We have run Samsung 960's on a 920+ for the last three years without a hitch. They were "on the list". When we added another 920+ the 960's were NLA, so I opted for the 970's. All four of them failed within 3-months. I replaced those with listed WD Red's and in the process became w-a-y more familiar with the inner workings of Synology's "listed drives" than I ever wanted to be straight from the horse's mouth.

Here's the gist of what I recall:
  • Every approved and every failed drive is extensively tested for months in the exact model NAS it is listed for and at the FW level designated in the listing for endurance, responsiveness, reliability, etc., including current flow tolerances at the register levels, etc., etc.
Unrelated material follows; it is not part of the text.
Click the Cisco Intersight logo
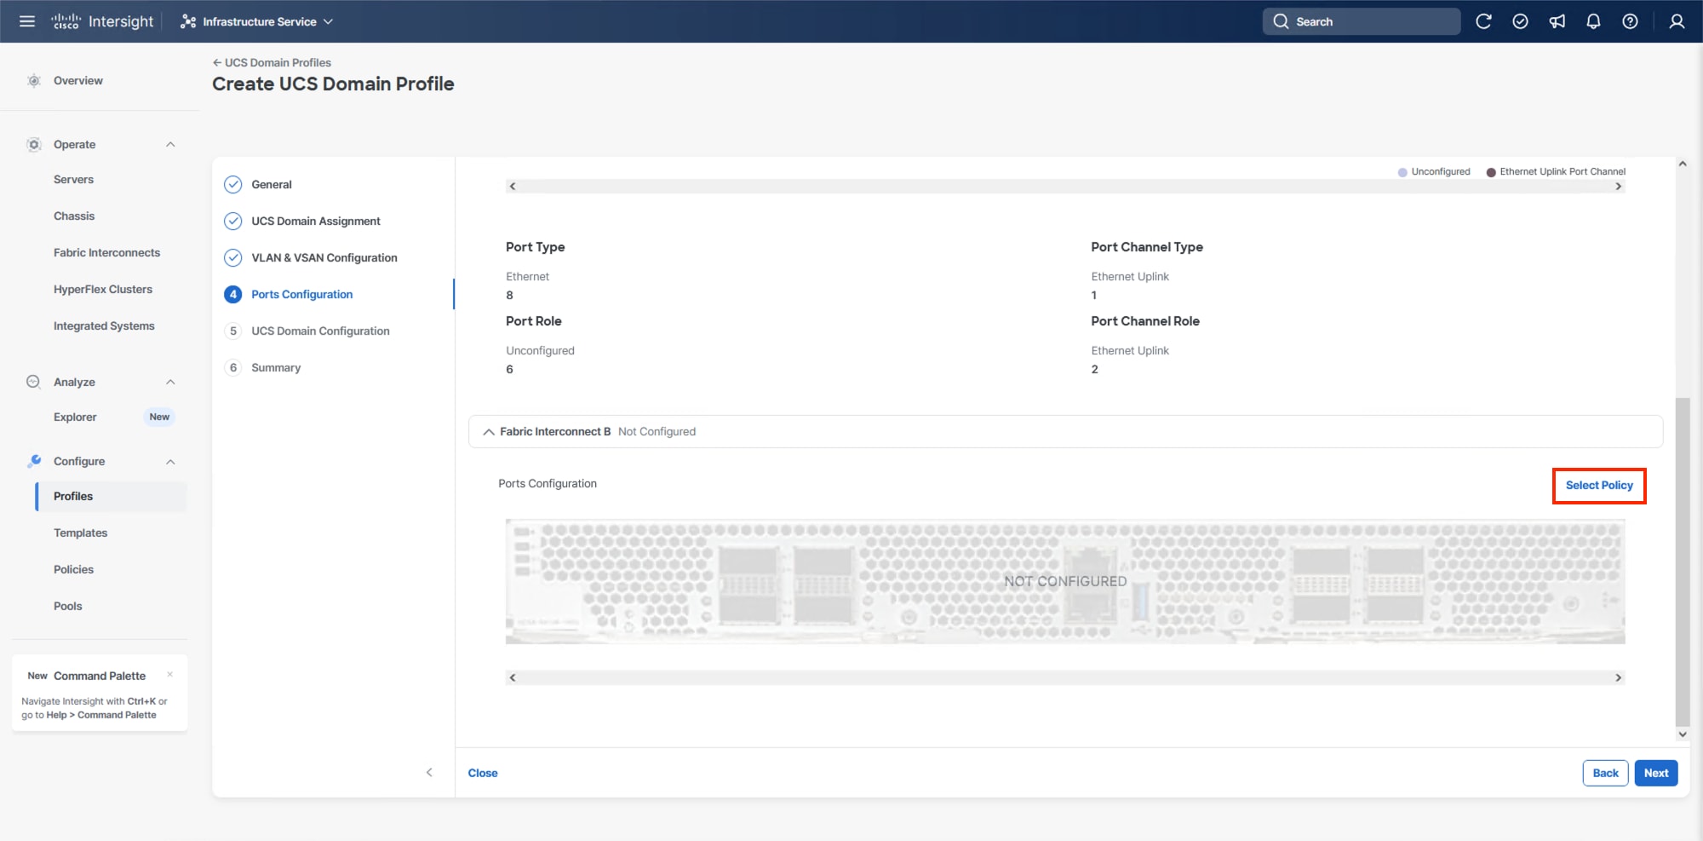 click(100, 20)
It's mind-numbingly exhaustive.
  • Approved drives are approved only at the Brand, Model, and FW level listed. The FW level is considered "squishy" and if your FW level is off but the drive is otherwise approved as to Brand, Model, Type and Capacity, they won't beat you up over it for support.
  • They will support the NAS, even using unapproved drives, but if the drives are not approved they will not provide support for things that directly involve the drives-proper, only those things that are DSM-related, Synology-packages related, and NAS hardware-related, excluding drives.
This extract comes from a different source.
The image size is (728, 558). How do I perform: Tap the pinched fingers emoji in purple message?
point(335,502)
  • Synology-branded drives have further considerations, to wit:
    • Custom FW for the device
    • Ability to flash the FW from DSM
    • Full support including advance shipped RMA devices
Depending on your situation, I can see the full spectrum from using any old drive to using only Synology branded drives as each use case is different. In our case during the initial setups I was working under severe budget and time constraints. Because our systems are used in active environments, and gratis the Samsung 970 evo's catastrophic failures, I've since been granted budgetary flex and orders all future deployments will carry branded drives.

The "approved list" has it's raison d'être, as do the Synology-branded drives, and it's really quite predictable and predictably mundane. (But it is more fun to infer nefarious intentions!)
I use 2x WD Red SN700 nvme drives in my DS923+.
At the begining one as a volune and the other as read cache. To be honest, after a few months still I couldn't find any serious (noticeable) improvement on my use case so I switched the second drive to storage volume too.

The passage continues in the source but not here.